**What is being asked:**
I need the number of lines in the data that include "each"; reply with that number alone.

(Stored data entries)
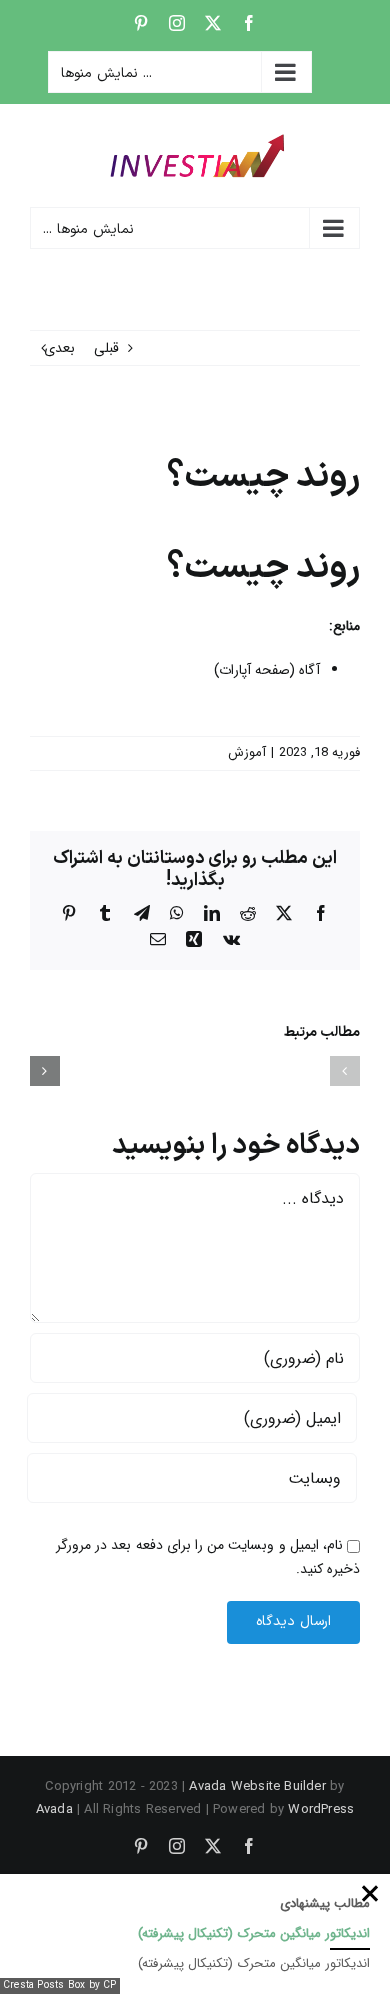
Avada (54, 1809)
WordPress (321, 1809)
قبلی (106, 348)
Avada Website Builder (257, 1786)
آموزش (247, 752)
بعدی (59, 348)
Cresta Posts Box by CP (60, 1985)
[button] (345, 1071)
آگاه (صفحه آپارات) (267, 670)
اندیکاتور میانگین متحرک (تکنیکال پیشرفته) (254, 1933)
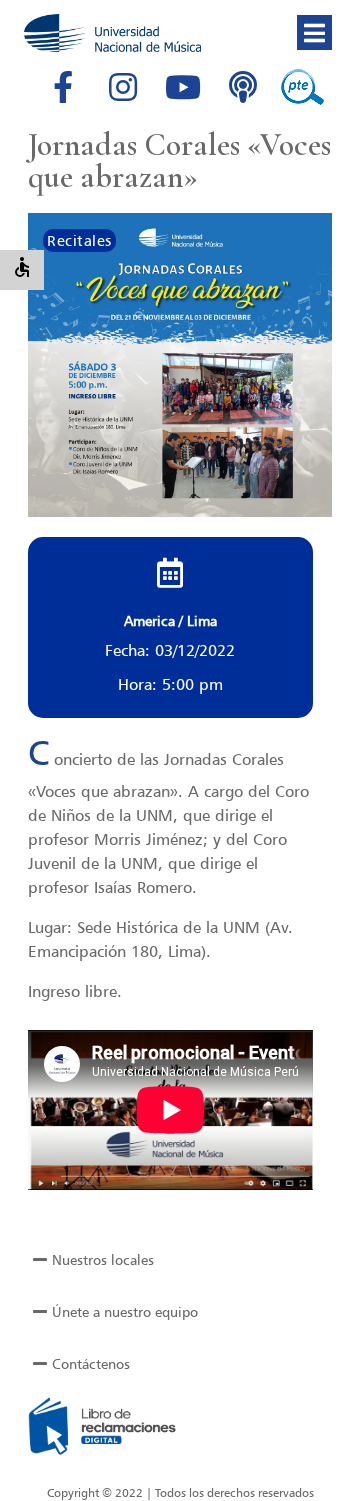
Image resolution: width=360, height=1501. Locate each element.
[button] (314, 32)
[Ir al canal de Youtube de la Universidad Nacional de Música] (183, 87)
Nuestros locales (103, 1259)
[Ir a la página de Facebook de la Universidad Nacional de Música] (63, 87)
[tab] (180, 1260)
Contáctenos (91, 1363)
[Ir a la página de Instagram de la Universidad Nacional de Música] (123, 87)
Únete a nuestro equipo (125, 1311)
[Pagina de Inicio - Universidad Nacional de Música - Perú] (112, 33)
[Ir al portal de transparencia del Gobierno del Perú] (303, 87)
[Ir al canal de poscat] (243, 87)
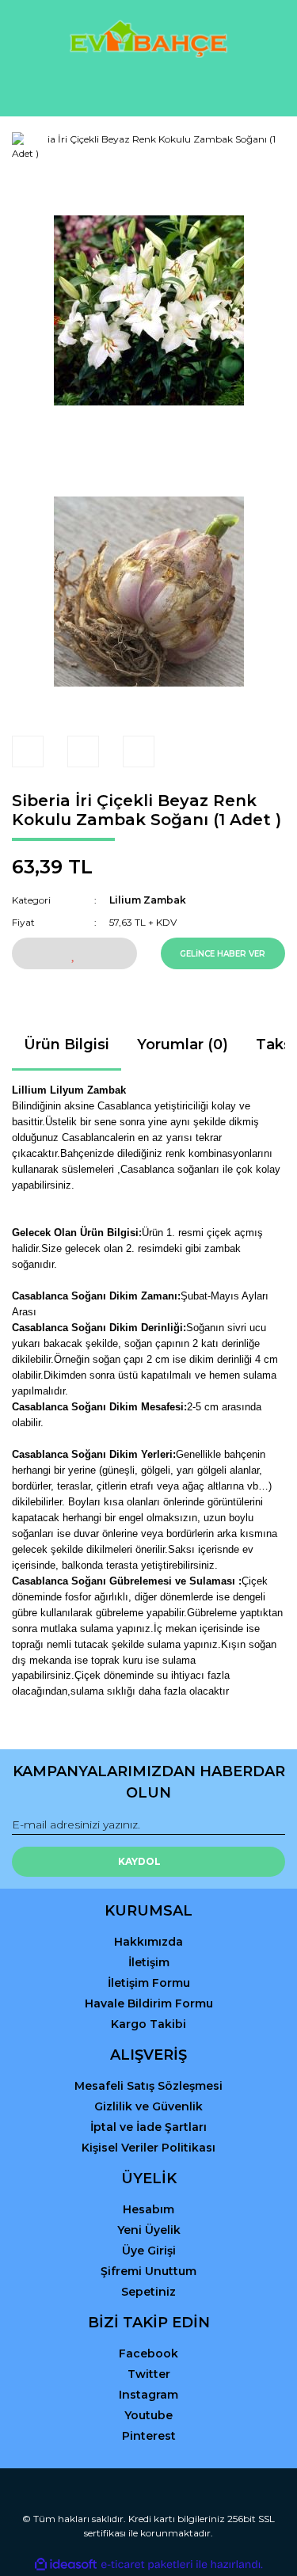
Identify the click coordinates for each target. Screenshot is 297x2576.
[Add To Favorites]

**Output:**
2